What the exercise asks
Your answer must be an exact repeat of the lines from the one containing "Screen dimensions: 787x518" through the last line of the records, both included, with no pictures.
======== Data shown
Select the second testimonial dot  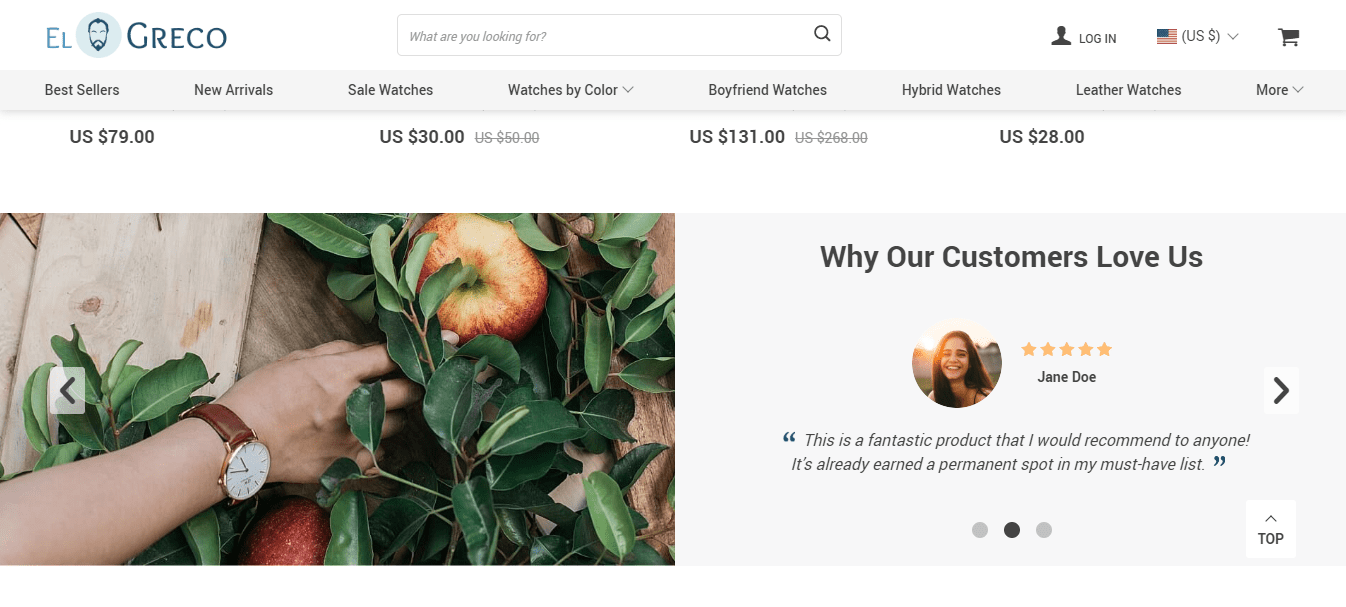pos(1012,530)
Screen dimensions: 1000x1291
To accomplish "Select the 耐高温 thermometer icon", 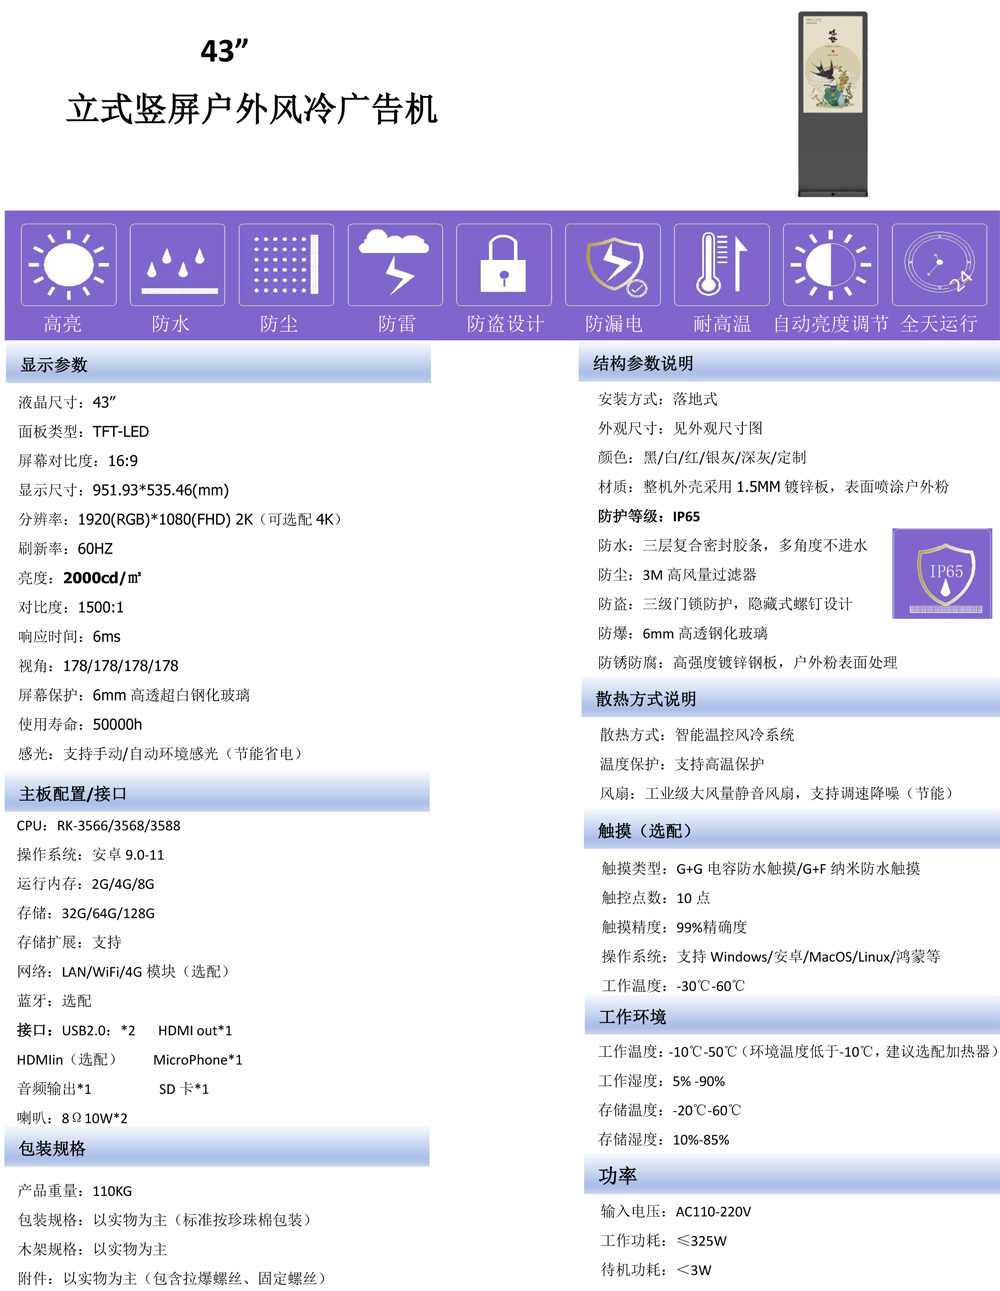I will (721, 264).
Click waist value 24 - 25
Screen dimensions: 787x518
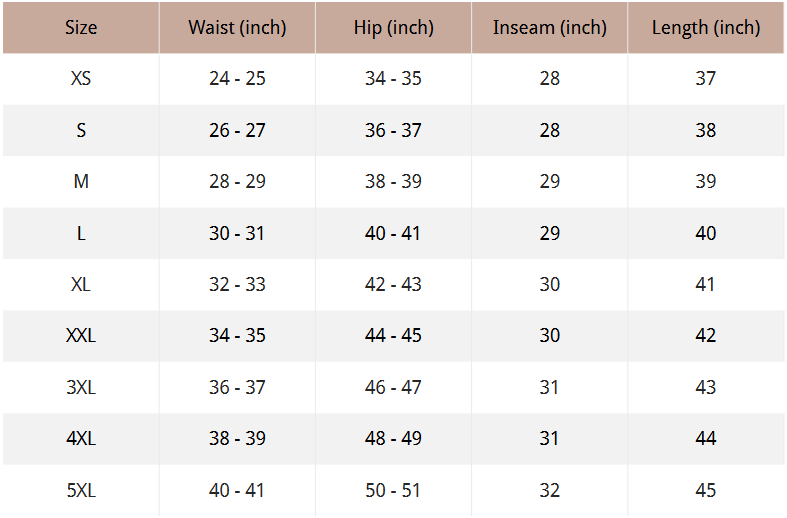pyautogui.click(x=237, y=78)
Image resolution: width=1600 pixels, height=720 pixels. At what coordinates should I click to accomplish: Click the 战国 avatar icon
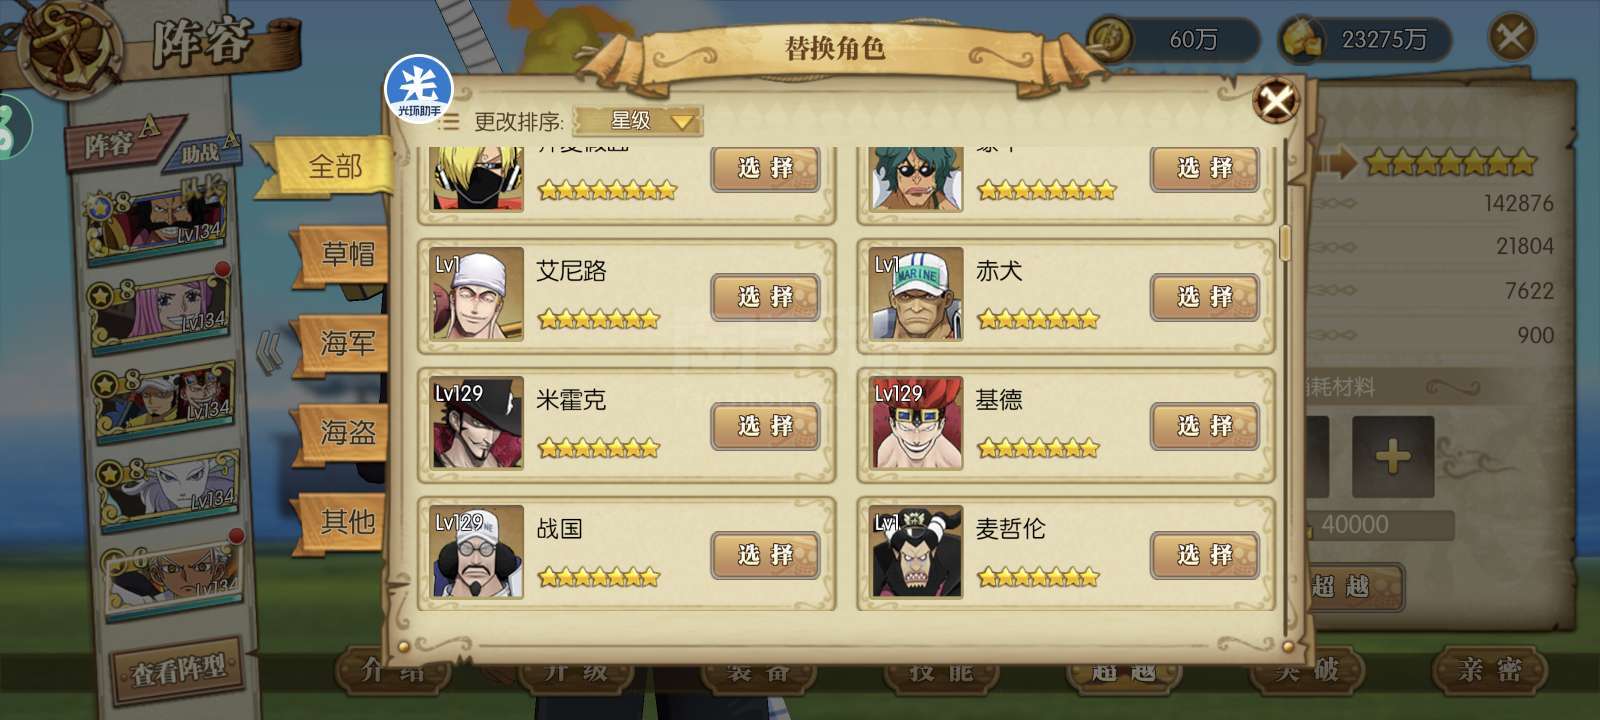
================
Expected answer
Screen dimensions: 787x518
pyautogui.click(x=237, y=78)
Image resolution: width=1600 pixels, height=720 pixels. At what coordinates should I click to accomplish: Click the 战国 avatar icon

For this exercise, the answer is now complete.